### Try it:
Rewrite the material as a numbered list, starting at the line that contains "This screenshot has height=583, width=742." and ending at the line that contains "use-previews-label: Önizlemeleri Kullan is", with both lines included and blank lines left out. Omit the pictures.

### Exercise material:
= Beginning of Section =
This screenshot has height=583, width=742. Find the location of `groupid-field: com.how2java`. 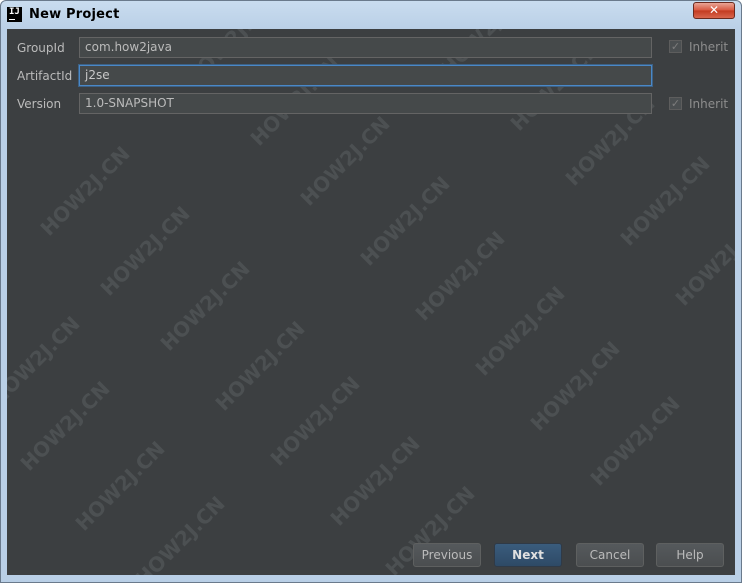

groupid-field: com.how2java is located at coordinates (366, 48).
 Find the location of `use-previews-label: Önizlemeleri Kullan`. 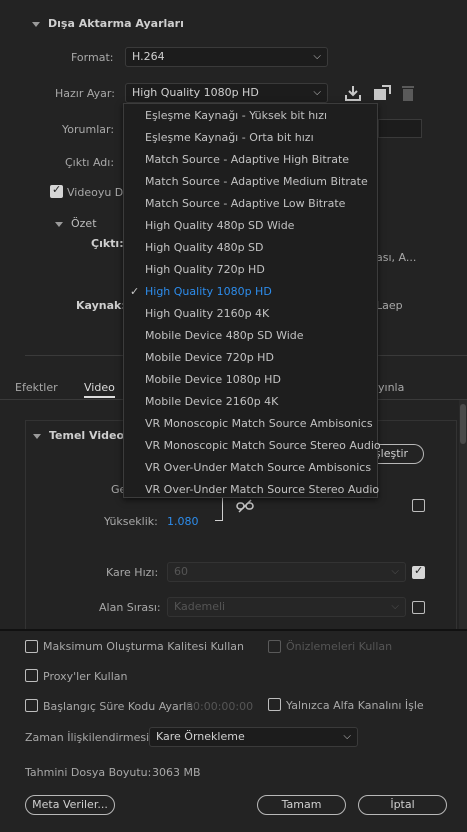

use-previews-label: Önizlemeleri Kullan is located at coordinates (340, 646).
= End of Section =
= Beginning of Section =
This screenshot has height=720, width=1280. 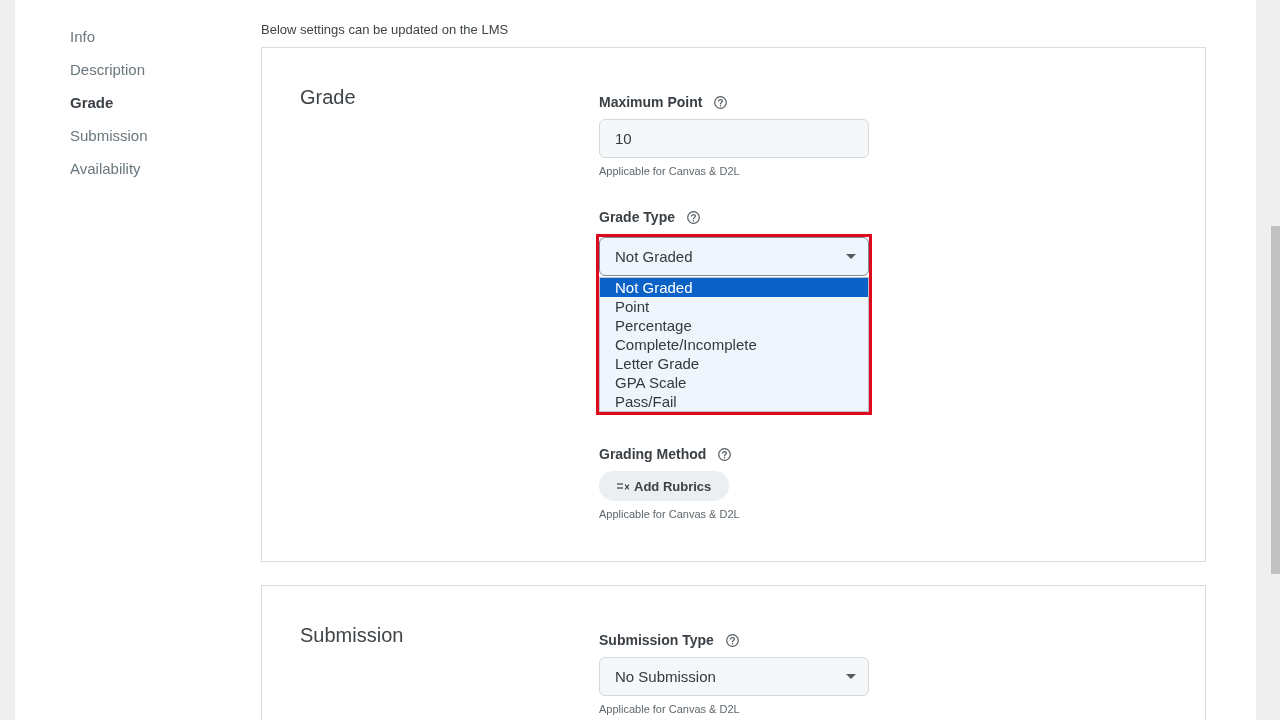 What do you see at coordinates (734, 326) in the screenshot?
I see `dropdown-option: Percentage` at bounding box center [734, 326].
= End of Section =
= Beginning of Section =
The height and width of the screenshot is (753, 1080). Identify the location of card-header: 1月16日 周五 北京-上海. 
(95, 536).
= End of Section =
### Final answer:
1. This screenshot has height=583, width=742. Find the location of `groupid-field: com.how2java`. 
2. groupid-field: com.how2java is located at coordinates (366, 48).
3.  Find the location of `use-previews-label: Önizlemeleri Kullan`. 
4. use-previews-label: Önizlemeleri Kullan is located at coordinates (340, 646).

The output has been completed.